I hadn’t even considered that. All I could see were little eyes welling up with petite tears. This valuable outside perspective gave me great joy because my kids are learning to love the family of Christ as much as we do. Apparently, they also love Star Wars. Anyway, the better of the two, the church, even with all its failures, fragility, and faults is seen as beautiful through the eyes of my little ones. They cried tears, had big feelings, and asked God for help. They have learned something bigger than their dad and I could ever teach.

Maybe we are doing something right, but it’s not just us. It’s also YOU. It’s us working together as God intended to teach the next generation, Jesus loves you.

I want you to know that I am not oblivious to the way you have impacted my children, and neither are they. Your names were brought up in the midst of their lamenting along with the names of their peers.

You have changed their nasty diapers and fed their tiny mouths, so my hungry soul could be fed spiritually.

You have shown them mercy when they outright challenged your authority.

You have wiped their noses and been infected with the plagues that have swept through kids ministry.

You have managed conflict, drama, and outright insanity, and helped these children love each other as they formed their own rich, child-like, Christ-centered community.

You have shown them courage when you diligently served in a ministry that was being developed. When you stepped into a class filled with 3 to 10-year-olds who needed your care.

You have stepped up to serve the Lord and teach the word to children who can’t read the words but will listen to your grace-filled voice.

You, who on Sunday Morning find the energy to make exuberant arm motions, dance to loud, cheerful music, and be undignified in order to lead littles in praise to a God who is big, strong, and mighty.

You, who handle the aftermath when my child makes sure the whole class knows David, of slaying Goliath fame, was spying on Bathsheba while she was naked.

You, who persevered year after year, holding and walking alongside my child as they grew from baby into toddler, into preschooler, into elementarian.

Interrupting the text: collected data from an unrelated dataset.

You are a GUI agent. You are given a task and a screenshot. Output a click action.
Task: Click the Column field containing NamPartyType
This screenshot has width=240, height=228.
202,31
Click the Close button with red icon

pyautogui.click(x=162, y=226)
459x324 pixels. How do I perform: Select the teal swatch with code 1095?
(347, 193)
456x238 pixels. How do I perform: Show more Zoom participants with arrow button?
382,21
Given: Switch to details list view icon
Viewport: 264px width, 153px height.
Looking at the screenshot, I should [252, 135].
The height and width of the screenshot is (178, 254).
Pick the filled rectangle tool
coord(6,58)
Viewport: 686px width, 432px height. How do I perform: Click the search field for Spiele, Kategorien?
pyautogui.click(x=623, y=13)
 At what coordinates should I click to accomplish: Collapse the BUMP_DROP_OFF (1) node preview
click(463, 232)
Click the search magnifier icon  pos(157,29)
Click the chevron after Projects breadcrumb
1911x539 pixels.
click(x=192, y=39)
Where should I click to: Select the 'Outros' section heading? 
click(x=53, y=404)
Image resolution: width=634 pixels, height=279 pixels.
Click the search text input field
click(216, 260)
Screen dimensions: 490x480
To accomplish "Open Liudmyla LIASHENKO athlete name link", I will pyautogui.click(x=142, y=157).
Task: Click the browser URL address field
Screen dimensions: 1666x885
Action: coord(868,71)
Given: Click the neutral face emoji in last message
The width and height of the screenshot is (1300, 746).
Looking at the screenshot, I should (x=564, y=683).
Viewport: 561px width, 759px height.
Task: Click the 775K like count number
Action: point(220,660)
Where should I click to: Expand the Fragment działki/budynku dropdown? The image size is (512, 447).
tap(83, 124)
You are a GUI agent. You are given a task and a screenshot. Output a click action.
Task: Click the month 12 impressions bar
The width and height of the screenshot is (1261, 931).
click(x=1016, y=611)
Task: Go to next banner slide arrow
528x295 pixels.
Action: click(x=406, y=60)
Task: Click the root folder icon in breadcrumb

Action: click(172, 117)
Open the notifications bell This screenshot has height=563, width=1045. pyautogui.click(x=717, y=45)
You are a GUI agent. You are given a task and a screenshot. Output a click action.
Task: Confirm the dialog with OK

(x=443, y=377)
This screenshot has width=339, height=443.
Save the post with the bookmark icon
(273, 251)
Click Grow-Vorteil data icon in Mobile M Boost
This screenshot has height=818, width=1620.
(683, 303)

You, who stayed late so we could pray with those walking through awkward times and deep waters.

You, who come to their parties to cheer them on. Who rejoiced with me when they experienced success, showed growing character, and began knowing God in new ways. Who celebrated as they were baptized.

You, who pray for their hearts, souls, and minds, while developing lessons, when you could be doing something, anything else.

You loved my children well. They know Jesus more because of you. Thank you feels too small, but I mean it from the core of who I am.

Thank you, thank you, thank you.

Our culture is wondering if the church is dying. They don’t know people like you.

Much love and gratitude,

The Parents of the Kids Whose Lives You Have Changed

Readers do you have a Sunday School teacher you love and appreciate. Let them know; they are more precious to us than they realize.